Foreign investors are clearly in a very poor position to perform on-the-ground analysis of business fundamentals. Even China-based investors have to be willing to spend considerable time and resources to verify whether a business is real. For example, the due diligence report (summary here) on CBEH prepared by the International Financial Research & Analysis Group (IFRA) took a team of analysts six months to create and cost hundreds of thousands of dollars. IFRA investigators went to the source to obtain independent audit and tax reports. Field agents spent months observing and photographing CBEH’s biodiesel factories. Videographers created time-lapse films showing the lack of any production. Technical experts evaluated the production process. A team of analysts called and met with CBEH’s suppliers, competitors and technical partners. Certainly CBEH’s auditor, KPMG, did none of this type of tangible due diligence (other than the year-end physical inventory count) before they signed off on CBEH’s 2010 financials.

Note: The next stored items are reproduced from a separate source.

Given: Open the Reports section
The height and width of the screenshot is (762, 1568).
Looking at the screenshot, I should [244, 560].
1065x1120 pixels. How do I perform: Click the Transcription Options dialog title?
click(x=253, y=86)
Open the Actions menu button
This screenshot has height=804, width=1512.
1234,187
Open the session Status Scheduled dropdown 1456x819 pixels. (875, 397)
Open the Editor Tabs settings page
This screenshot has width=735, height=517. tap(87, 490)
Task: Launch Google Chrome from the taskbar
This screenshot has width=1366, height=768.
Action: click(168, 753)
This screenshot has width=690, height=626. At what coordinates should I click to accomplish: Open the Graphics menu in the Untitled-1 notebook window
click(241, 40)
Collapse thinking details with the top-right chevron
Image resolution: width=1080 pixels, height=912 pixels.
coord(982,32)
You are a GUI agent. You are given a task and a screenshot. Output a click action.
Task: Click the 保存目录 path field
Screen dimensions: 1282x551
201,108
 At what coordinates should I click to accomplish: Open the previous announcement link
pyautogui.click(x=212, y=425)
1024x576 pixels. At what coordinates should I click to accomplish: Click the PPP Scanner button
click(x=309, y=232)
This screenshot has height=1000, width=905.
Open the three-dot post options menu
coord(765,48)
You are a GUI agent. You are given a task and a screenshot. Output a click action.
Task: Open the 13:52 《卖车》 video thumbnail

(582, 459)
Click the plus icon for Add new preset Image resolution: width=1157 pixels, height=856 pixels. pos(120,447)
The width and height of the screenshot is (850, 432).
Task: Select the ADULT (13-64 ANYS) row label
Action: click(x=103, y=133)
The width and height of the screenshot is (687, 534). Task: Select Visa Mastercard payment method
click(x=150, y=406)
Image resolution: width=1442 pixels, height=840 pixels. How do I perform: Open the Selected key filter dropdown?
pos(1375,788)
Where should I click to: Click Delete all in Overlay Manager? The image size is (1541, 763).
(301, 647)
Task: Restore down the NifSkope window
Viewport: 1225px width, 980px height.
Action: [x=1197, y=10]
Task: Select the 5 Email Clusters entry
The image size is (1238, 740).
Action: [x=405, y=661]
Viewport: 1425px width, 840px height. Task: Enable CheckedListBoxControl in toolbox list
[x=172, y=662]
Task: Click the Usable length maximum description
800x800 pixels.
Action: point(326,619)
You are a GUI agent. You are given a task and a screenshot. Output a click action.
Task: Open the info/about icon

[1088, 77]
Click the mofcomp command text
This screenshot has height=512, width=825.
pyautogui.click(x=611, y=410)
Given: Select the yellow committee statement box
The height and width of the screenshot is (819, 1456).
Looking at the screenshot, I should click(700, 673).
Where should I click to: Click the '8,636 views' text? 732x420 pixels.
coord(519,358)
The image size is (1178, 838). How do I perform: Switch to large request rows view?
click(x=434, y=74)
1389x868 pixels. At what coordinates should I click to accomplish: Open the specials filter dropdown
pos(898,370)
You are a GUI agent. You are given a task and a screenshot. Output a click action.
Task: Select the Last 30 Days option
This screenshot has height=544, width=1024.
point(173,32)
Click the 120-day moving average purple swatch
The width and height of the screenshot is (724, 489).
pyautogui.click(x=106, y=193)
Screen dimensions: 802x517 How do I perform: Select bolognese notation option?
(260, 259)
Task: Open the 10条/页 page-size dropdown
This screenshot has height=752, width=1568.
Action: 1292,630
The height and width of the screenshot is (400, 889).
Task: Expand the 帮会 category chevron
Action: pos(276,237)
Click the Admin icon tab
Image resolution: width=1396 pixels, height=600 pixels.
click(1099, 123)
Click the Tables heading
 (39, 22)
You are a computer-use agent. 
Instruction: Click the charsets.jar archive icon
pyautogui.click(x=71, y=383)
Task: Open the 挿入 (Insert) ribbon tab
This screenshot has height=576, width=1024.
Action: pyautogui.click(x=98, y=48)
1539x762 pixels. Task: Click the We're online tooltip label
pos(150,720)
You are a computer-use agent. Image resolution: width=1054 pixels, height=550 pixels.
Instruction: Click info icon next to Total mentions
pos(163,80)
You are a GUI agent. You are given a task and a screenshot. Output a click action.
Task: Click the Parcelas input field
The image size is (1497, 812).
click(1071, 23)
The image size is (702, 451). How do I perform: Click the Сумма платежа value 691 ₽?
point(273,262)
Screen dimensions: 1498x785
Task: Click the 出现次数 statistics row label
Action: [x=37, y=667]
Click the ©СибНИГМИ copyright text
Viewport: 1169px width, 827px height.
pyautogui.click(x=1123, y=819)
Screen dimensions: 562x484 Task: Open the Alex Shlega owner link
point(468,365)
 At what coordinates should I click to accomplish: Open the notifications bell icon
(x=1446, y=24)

As shown in this astonishing surveillance video, even a group of Rodman & Renshaw investors who took the time and expense to visit CBEH’s factory were easily fooled by management that simply staged production activity that day. Dozens of additional surveillance videos (see the same link) showed that prior to the Rodman investor visit the factory was not producing any biodiesel at all, despite management repeatedly publicly claiming the factory was operating at 100% of capacity.
What Can Investors Buy When Even "Big Four" Auditors Fail?
Assuming then that the audit opinion, even from a “Big Four” cannot be relied upon, what can investors do? First of all, absolutely avoid buying companies exhibiting more than one or two of the following 12 warning signs:
- Reverse mergers with high short interest
- Management misappropriation of funds to related parties
- Unnecessary dilutive share issuances when the company has excess cash or production capacity
- Amazing revenue and earnings growth relative to peers
- Drastic divergence between financials filed with the U.S. SEC and Chinese regulators
- Weak balance sheet with large receivables relative to sales and unwillingness to disclose customer, distributor or supplier details
- Large growth by acquisitions that appear unusually accretive
- Weak governance indicated by high CFO and auditor turnover and lack of involvement of truly independent directors
- Past involvement of unscrupulous stock promoters
- Huge cash and shares fees paid to investment banks and other middlemen
- Wildly promotional press releases or frequent press releases
- Company provides very detailed financial guidance and always meets it
Second, even if a target investment passes these tests, then an investor still needs to perform at least a reasonable amount of tangible due diligence. Clearly most investors do not have the capacity to conduct time-lapse video surveillance of a company’s factory. Nevertheless, they should at least seek to “piggyback” on investigations performed by those who can afford the due diligence expense.
Unfortunately, in the last year even the most sophisticated investors such as the Carlyle Group have stepped on landmines. In fact I am unable to give even one example of a successful “piggyback” investment in the last few years, since the whole space is apparently riddled with fraudulent companies.
Fortunately, large China-based investors appear to be rethinking their due diligence efforts and are more willing to engage the services of intensive researchers such as Kroll, IFRA, Business Connect China or China Whys. This is a lengthy process and U.S. investors should be patient, watching for hints of the first good “piggyback” opportunities as they will likely emerge on sites like Geoinvesting and Seeking Alpha.
I continue to be confident that eventually there will be some very good buying opportunities once the majority of the fraudulent companies are exposed over the next several months.